Big Banks overwhelmingly support Willard Romney as the GOP presidential nominee, but that was to be expected. After all, the guy bathes in cash and eats hundred dollar bills for appetizers (and he doesn’t care who he hurts making his zillions). What’s even more disturbing are the numbers, not to mention who they favor.
Employees at the five largest U.S. banks by assets, including Bank of America Corp. and Wells Fargo & Co., had given Romney about $600,000 through the first three quarters of 2011, according to the most recent filings available from the Federal Election Commission.
The second-largest recipient of bank employee contributions, President Barack Obama, had far less, about $200,000, the Observer analysis showed.
Financial institutions really, really, really do not want to be regulated, which, of course, is why they should be.

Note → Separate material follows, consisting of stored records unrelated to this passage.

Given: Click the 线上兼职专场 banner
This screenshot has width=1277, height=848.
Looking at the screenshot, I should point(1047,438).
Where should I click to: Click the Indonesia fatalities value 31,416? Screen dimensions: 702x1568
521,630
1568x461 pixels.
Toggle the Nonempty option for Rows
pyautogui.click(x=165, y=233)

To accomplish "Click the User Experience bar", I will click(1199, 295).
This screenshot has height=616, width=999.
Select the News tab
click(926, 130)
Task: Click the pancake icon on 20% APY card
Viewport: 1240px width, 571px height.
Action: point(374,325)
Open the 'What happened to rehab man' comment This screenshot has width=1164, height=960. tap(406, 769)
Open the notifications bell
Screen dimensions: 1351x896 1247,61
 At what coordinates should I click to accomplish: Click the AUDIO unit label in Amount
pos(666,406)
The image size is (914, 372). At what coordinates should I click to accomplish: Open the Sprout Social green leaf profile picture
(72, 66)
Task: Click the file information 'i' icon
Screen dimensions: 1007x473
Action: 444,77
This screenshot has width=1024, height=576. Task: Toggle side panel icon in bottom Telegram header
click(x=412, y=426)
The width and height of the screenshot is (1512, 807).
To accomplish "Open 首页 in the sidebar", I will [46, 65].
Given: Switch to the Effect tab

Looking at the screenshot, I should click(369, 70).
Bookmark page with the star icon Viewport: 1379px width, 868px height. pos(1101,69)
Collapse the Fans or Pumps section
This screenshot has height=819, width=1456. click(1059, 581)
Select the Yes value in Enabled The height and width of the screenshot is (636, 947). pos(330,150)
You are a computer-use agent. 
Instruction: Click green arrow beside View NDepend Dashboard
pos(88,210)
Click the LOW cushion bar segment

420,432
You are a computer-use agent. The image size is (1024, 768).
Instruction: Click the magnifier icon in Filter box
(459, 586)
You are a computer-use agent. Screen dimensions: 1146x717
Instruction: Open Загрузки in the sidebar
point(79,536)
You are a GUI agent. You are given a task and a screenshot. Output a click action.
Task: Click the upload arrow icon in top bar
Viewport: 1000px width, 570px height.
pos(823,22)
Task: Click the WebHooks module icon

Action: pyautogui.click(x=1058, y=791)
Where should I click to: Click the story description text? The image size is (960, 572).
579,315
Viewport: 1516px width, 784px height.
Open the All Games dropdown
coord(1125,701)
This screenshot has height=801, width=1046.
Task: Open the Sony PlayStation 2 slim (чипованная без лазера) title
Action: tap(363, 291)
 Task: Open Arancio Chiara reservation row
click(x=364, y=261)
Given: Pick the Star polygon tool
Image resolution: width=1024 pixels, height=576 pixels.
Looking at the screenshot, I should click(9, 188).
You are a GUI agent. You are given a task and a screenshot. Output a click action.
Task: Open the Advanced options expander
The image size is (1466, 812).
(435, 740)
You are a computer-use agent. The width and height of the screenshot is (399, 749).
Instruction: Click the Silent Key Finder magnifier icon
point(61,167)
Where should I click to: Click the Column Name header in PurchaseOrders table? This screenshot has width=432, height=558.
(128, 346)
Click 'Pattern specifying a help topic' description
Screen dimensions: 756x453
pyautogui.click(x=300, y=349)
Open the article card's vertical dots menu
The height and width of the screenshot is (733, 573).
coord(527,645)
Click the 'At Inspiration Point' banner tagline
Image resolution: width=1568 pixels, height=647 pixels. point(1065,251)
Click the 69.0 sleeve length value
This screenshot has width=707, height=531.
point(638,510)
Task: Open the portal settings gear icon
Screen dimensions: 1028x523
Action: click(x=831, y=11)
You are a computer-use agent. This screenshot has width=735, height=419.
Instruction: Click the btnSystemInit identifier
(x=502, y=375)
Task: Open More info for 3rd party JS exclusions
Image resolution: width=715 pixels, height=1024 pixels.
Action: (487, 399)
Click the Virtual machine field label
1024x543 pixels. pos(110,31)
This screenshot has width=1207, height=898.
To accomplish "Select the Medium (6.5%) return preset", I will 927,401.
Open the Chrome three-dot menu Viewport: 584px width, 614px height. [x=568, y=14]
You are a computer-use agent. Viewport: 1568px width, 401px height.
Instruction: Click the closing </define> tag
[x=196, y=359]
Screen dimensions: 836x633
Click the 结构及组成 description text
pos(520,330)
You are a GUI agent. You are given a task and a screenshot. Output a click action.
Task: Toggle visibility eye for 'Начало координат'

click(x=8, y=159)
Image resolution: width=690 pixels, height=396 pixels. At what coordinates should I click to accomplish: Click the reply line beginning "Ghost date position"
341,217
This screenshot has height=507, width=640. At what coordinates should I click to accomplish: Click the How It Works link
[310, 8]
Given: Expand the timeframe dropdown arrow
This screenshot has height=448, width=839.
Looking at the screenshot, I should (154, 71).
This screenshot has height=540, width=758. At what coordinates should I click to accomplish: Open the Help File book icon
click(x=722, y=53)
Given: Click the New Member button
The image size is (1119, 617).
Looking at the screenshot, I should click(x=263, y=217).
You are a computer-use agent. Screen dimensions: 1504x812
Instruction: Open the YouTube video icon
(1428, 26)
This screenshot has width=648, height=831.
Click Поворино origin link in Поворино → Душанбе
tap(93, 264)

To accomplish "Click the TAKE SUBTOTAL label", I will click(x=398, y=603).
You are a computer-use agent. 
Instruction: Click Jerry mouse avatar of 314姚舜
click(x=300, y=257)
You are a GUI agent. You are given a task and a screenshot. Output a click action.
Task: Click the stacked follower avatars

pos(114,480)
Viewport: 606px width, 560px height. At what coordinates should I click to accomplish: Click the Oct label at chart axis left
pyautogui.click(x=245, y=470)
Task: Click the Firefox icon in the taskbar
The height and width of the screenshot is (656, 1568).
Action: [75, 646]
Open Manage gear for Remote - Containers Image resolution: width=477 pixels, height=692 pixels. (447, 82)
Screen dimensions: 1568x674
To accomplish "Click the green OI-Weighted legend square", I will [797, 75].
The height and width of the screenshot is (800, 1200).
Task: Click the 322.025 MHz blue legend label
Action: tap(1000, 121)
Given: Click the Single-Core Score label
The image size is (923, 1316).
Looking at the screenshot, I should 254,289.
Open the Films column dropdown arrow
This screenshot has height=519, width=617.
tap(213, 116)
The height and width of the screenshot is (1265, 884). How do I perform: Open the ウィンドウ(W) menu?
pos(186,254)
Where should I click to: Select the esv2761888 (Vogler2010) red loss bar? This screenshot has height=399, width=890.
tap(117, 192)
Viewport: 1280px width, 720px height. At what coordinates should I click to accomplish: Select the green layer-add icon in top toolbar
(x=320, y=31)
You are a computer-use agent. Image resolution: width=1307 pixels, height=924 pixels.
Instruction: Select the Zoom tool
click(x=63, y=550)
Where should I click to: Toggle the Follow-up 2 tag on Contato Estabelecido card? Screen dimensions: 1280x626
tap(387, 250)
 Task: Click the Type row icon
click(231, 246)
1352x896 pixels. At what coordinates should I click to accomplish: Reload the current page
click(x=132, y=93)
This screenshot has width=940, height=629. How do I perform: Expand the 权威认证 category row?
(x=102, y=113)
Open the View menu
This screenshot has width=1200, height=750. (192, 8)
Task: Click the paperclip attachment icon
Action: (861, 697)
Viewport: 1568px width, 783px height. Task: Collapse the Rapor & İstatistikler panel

Doing away with financial reform, specifically repealing Dodd-Frank, has been a GOP mantra this election season, as Big Banks are doing all they can with their enormous donations to influence who does what:
Donations from commercial bank employees and PACs to Republican candidates for president and Congress made up 68 percent of the total so far. Should that pattern continue, it would mark the most skewed to one party the spending has been in more than two decades. For all of the 2008 cycle, bankers gave 52 percent of their money to Republicans. [...]
In Congress, commercial bank employees and PACs have given $5.4 million to Republican candidates, while giving $2.4 million to Democrats, according to the latest data from the Center for Responsive Politics. That’s a 69 percent edge to Republicans so far.
According to the Financial Crisis Inquiry Commission, between 1999 and 2008, the financial sector spent more than $1 billion on campaigns.
And now that the Supreme Court has gifted us with their lovely 2010 Citizens United decision, the Republican nominee’s slogan should be, “You ain’t seen nothin’ yet!”